Six years have gone by since Congress last passed a substantial bill to bolster the Highway Trust Fund. The longest-term fix in that time came in 2012, when funding for two years was approved.
Now, America is working on a two-month extension that runs out at the end of July.
It’s to a point where the Montana Department of Transportation took the occasion of its annual Good Roads Day on Tuesday to warn how bad the road ahead could get.
For every dollar MDT spends on road construction projects and the like, 87 cents come from a federal fund, MDT director Mike Tooley said in a news release. Money for the fund comes from a nationwide gas tax that has remained at 18.4 cents per gallon since 1993, while costs of keeping up the state’s roads and bridges keep rising.
“Available highway funding will cover less than a third of Montana’s projected $15.8 billion in transportation infrastructure needs over the next decade,” Tooley warned.
Good Roads Day usually flies low on the state government radar. It was designated by the Legislature in 1947 for the third Tuesday of each June, empowering the governor to “request the people of the state to contribute toward the improvement and safety of public highways.”
The transportation department celebrated its centennial on Good Roads Day two years ago. But this one came with a flashing warning sign.
“This is the first time MDT is alerting Montanans that if the transportation funding picture doesn’t change, we are going to start seeing changes in the good roads Montanans have come to expect,” said MDT spokeswoman Charity Watt.
People-light Montana relies heavily on federal dollars to keep its miles-heavy public road system in shape, said Lynn Zanto, MDT’s transportation planning administrator.
“Why we feel it’s a big deal this year is revenues are not keeping up with our needs,” she said. “That has sort of been long term and a building issue, but the gap’s only going to get bigger.”
Ed Toavs paints an immediate face on the problem.
MDT’s Missoula district administrator said congressional funding or not, he’s committed to starting construction on the northern half of the U.S. Highway 93 bypass in Kalispell this fall.
“We have quite a bit of money invested in that,” Toavs said. “What it does is set all of our other planned projects back a year.”
The 10 miles of rough interstate between the Wye and Frenchtown ... Russell Street replacement and roundabouts at the Van Buren and Orange Street off-ramps in Missoula ... pavement preservation projects across western Montana ... all are pressing needs that stand to be delayed, Toavs said.

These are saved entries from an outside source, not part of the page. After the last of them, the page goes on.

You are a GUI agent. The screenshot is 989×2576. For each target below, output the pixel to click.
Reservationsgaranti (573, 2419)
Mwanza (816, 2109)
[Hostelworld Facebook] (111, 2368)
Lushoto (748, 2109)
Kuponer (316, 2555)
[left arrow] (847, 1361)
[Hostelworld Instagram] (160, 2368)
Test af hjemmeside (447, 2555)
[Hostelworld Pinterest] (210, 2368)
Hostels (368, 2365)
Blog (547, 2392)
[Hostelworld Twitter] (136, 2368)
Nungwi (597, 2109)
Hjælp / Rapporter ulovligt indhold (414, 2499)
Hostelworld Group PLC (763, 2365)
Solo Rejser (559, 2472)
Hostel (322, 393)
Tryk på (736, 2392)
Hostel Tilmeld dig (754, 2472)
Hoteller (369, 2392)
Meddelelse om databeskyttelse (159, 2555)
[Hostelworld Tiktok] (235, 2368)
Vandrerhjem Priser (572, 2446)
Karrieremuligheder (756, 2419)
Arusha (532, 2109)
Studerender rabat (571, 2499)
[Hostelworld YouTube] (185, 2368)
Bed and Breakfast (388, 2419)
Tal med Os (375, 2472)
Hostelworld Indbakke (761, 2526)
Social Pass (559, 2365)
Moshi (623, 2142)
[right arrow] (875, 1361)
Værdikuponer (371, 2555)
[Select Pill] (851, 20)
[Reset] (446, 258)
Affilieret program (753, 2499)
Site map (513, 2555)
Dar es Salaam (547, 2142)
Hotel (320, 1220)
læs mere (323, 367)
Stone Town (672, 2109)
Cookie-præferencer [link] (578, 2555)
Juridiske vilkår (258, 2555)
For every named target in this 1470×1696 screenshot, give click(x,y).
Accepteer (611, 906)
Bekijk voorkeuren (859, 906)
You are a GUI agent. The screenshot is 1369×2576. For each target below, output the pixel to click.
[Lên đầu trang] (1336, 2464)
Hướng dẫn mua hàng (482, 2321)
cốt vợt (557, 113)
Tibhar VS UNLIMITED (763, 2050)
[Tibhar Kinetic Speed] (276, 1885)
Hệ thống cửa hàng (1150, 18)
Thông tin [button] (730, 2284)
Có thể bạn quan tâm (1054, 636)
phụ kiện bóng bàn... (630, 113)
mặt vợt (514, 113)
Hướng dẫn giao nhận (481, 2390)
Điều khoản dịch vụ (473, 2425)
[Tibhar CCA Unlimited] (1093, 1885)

Even if federal funding is renewed at the same rate, he added, “we have all these concerns we’re not able to address."
“One great example are the I-90 piers in the (Blackfoot River) at Milltown. That’s a $15 million job to go replace them with two new bridges so you won't have piers obstructing the river flow," Toavs said. "I don’t even have that planned in the five-year red book. Sooner or later, that’s something that needs to be addressed.”
He’s worked in other districts of the state, and Toavs said he’s convinced the Missoula district has the most to lose when federal funds are cut or frozen.
“Not only do we have lots of road over here, we have a lot of traffic,” he said.
And it’s not just I-90 traffic.
Traffic engineers who studied Highway 93 from Hamilton to Whitefish found that every five-mile increment carries at least 5,000 cars a day. Reserve Street through Missoula gets 43,000, and Highway 93 through Kalispell is at 35,000, and many more when summer hits.
“You will not find a section of road in the state that has 200 miles of 5,000 cars a day,” Toavs said. “Not even on interstate. It calls into play (the question), what are we going to do about that capacity?”
Adding more lanes is only part of the picture, he said.
“How are the roads and bridges holding up to this increased traffic that we didn’t have 10 or 20 years ago? Its something that’s always on my mind. It’s an issue that needs to be addressed.”
"MDT is asking everyone to take this Good Roads Day to appreciate how transportation enhances quality of life," Tooley concluded in the news release. "But be prepared if the road gets a little rough in the future."